William M. Arkin on National and Homeland Security

The Pentagon Breaks the Law

The National Security Agency story has pushed military spying on anti-war groups off the front pages, and the Pentagon appears to have seized upon administrative error to explain away its slide into domestic spying.

The Department of Defense now says that analysts may not have followed the law and its own guidelines that require the purging of information collected on U.S. persons after 90 days. The law states that if no connection is made between named persons and foreign governments or transnational terrorist organizations or illegal activity, U.S. persons have a right to their privacy and information about them must be deleted.

Thanks to RL, I now know that the database of "suspicious incidents" in the United States first revealed by NBC Nightly News last Tuesday and subject of my blog last week is the Joint Protection Enterprise Network (JPEN) database, an intelligence and law enforcement sharing system managed by the Defense Department's Counterintelligence Field Activity (CIFA).

What is clear about JPEN is that the military is not inadvertently keeping information on U.S. persons.  It is violating the law. And what is more, it even wants to do it more.
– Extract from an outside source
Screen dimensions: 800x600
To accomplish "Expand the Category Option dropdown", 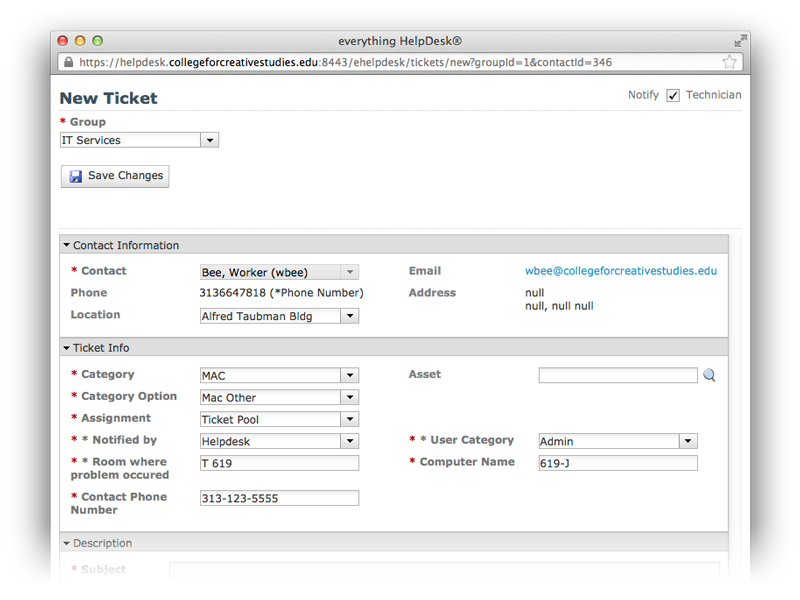I will tap(279, 398).
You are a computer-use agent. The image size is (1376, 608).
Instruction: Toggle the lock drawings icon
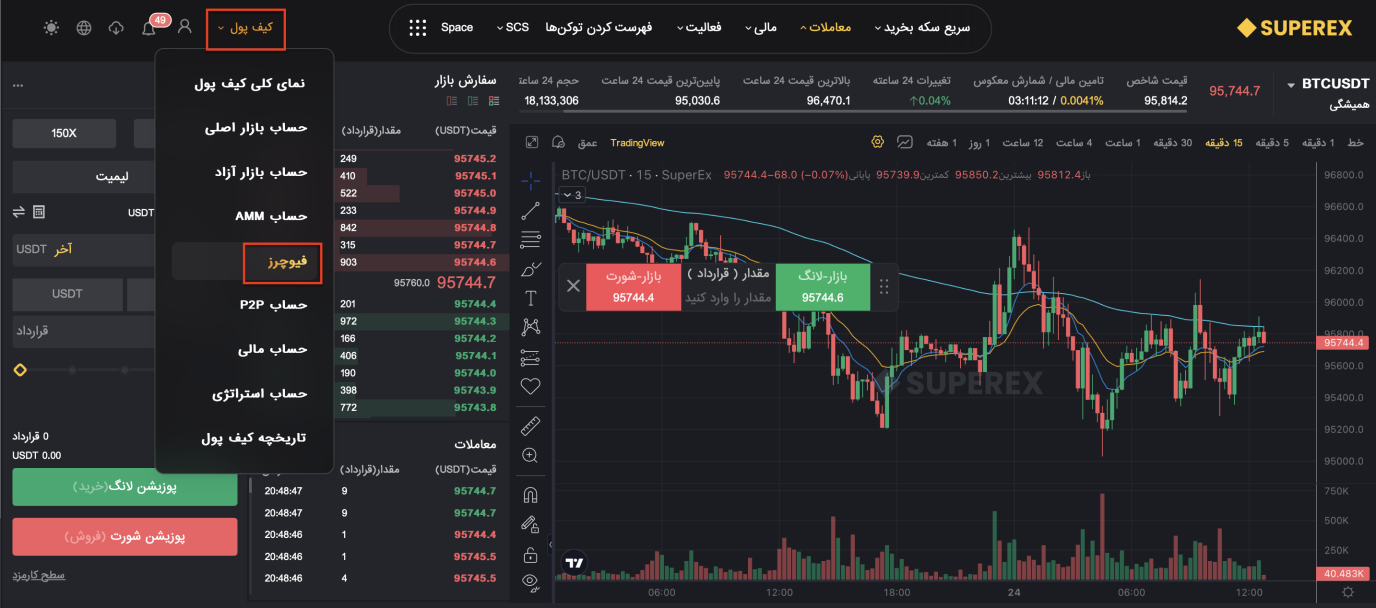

Follow-up reporting on the Pentagon spying story -- both by this newspaper and by the New York Times -- mistakenly refers to the suspicious incidents database that I obtained for the time period July 2004-May 2005 as the TALON database, for the Threat and Local Observation Notice reporting system.

TALON, according to the Pentagon, is merely a non-threatening compilation of "unfiltered information."

The data on incidents is used "to estimate possible threats," DOD says. "It is in effect, the place where DOD initially stores "dots," which if validated, might later be connected before an attack occurs," the department says in a written statement prepared for reporters.

"Under existing procedures, a "dot" of information that is not validated as threatening must be removed from the TALON system."

But JPEN is more than just a compilation of TALON's. It is a near real-time sharing system of raw non-validated force protection information among Department of Defense organizations and installations. Feeding into JPEN are intelligence, law enforcement, counterintelligence, and security reports, TALONs as well as other reports.

JPEN shares this information at all levels, from military police guarding entry gates at military bases to terrorism warning watch standers at the Defense Intelligence Agency. JPEN began as a pilot project in the Washington, D.C. area and was initially fielded in June 2003.

Under the provisions of the Privacy Act of 1974 (5 U.S.C. 552a), the military can maintain information on specific individuals (name of individual or other personal identifiers such as Social Security number or driver's license number) in the JPEN database system for 90 days.  JPEN then is supposed to purge all Privacy Act information after 90 days, unless it is part of an ongoing investigation.

From the beginning of JPEN, system designers have attempted to balance their task of collecting and retaining information of intelligence and warning value with the longstanding "intelligence oversight" and Privacy Act restrictions. According to a JPEN classified briefing obtained by this blogger, the 90-day "data content limit creates issues for long-term correlation and analysis."

In other words, how can the military connect the dots if it is restricted to a 90-day deadline? According to the briefing the NORTHCOM says it will "continue to purge required information IAW [in accordance with] the law" but it is also working "privacy act restrictions with legal office to retain information previously subject to purging."

Evidently though, the JPEN maintainers didn't abide by the law, and the collectors feeding TALON and other reports into the system overreached in monitoring and retaining information on anti-war and anti-military organizations of no conceivable threat.

The managers of JPEN are hardly being inadvertent about either the 90-day restriction or the intentional collection of information on U.S. persons.  So far, it appears that they have broken the law. And what is more, they are agitating internally to find ways of circumventing the legal restrictions.